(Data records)
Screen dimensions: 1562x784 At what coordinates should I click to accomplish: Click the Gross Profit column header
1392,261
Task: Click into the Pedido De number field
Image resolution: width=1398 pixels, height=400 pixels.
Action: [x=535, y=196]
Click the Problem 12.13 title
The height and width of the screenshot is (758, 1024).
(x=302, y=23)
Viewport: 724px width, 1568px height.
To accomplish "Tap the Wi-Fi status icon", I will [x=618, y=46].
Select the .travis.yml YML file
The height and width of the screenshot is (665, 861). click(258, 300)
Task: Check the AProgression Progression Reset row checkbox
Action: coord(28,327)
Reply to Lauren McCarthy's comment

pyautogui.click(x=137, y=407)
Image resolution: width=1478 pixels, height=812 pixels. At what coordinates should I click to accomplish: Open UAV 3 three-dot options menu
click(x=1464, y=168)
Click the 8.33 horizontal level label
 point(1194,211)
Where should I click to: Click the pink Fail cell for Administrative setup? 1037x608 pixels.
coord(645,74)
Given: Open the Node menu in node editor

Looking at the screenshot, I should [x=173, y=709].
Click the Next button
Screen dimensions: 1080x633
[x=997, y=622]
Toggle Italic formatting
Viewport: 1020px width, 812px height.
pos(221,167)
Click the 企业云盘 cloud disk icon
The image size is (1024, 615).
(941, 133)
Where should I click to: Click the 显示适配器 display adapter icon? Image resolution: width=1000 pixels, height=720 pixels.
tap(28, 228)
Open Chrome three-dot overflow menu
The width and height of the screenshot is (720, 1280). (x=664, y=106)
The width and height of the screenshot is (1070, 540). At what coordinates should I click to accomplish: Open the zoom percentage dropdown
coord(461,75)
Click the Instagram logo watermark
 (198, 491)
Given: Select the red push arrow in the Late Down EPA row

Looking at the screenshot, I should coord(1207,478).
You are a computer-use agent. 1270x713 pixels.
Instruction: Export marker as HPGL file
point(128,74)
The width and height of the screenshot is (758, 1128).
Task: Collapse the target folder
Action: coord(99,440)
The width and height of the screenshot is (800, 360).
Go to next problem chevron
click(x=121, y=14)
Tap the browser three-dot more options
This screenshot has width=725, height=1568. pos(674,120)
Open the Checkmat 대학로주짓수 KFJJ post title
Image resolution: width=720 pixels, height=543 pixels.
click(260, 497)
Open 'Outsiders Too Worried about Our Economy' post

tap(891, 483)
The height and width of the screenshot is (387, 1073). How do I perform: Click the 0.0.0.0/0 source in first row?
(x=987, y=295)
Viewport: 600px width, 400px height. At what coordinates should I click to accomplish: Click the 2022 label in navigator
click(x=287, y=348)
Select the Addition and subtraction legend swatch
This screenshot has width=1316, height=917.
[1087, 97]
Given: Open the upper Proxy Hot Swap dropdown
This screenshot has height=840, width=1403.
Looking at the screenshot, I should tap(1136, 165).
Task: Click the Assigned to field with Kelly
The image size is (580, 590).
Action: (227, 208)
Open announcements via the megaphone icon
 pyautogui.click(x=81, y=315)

* [REQUIREMENT] Your answer must be an exact copy of every entry above.

* [EXPECTED ANSWER]
Screen dimensions: 1562x784 At what coordinates should I click to accomplish: Click the Gross Profit column header
1392,261
Task: Click into the Pedido De number field
Image resolution: width=1398 pixels, height=400 pixels.
Action: [x=535, y=196]
Click the Problem 12.13 title
The height and width of the screenshot is (758, 1024).
(x=302, y=23)
Viewport: 724px width, 1568px height.
To accomplish "Tap the Wi-Fi status icon", I will [x=618, y=46].
Select the .travis.yml YML file
The height and width of the screenshot is (665, 861). click(258, 300)
Task: Check the AProgression Progression Reset row checkbox
Action: coord(28,327)
Reply to Lauren McCarthy's comment

pyautogui.click(x=137, y=407)
Image resolution: width=1478 pixels, height=812 pixels. At what coordinates should I click to accomplish: Open UAV 3 three-dot options menu
click(x=1464, y=168)
Click the 8.33 horizontal level label
 point(1194,211)
Where should I click to: Click the pink Fail cell for Administrative setup? 1037x608 pixels.
coord(645,74)
Given: Open the Node menu in node editor

Looking at the screenshot, I should [x=173, y=709].
Click the Next button
Screen dimensions: 1080x633
[x=997, y=622]
Toggle Italic formatting
Viewport: 1020px width, 812px height.
pos(221,167)
Click the 企业云盘 cloud disk icon
The image size is (1024, 615).
(941, 133)
Where should I click to: Click the 显示适配器 display adapter icon? Image resolution: width=1000 pixels, height=720 pixels.
tap(28, 228)
Open Chrome three-dot overflow menu
The width and height of the screenshot is (720, 1280). (x=664, y=106)
The width and height of the screenshot is (1070, 540). At what coordinates should I click to accomplish: Open the zoom percentage dropdown
coord(461,75)
Click the Instagram logo watermark
 (198, 491)
Given: Select the red push arrow in the Late Down EPA row

Looking at the screenshot, I should coord(1207,478).
You are a computer-use agent. 1270x713 pixels.
Instruction: Export marker as HPGL file
point(128,74)
The width and height of the screenshot is (758, 1128).
Task: Collapse the target folder
Action: coord(99,440)
The width and height of the screenshot is (800, 360).
Go to next problem chevron
click(x=121, y=14)
Tap the browser three-dot more options
This screenshot has width=725, height=1568. pos(674,120)
Open the Checkmat 대학로주짓수 KFJJ post title
Image resolution: width=720 pixels, height=543 pixels.
click(260, 497)
Open 'Outsiders Too Worried about Our Economy' post

tap(891, 483)
The height and width of the screenshot is (387, 1073). How do I perform: Click the 0.0.0.0/0 source in first row?
(x=987, y=295)
Viewport: 600px width, 400px height. At what coordinates should I click to accomplish: Click the 2022 label in navigator
click(x=287, y=348)
Select the Addition and subtraction legend swatch
This screenshot has width=1316, height=917.
[1087, 97]
Given: Open the upper Proxy Hot Swap dropdown
This screenshot has height=840, width=1403.
Looking at the screenshot, I should tap(1136, 165).
Task: Click the Assigned to field with Kelly
The image size is (580, 590).
Action: (227, 208)
Open announcements via the megaphone icon
 pyautogui.click(x=81, y=315)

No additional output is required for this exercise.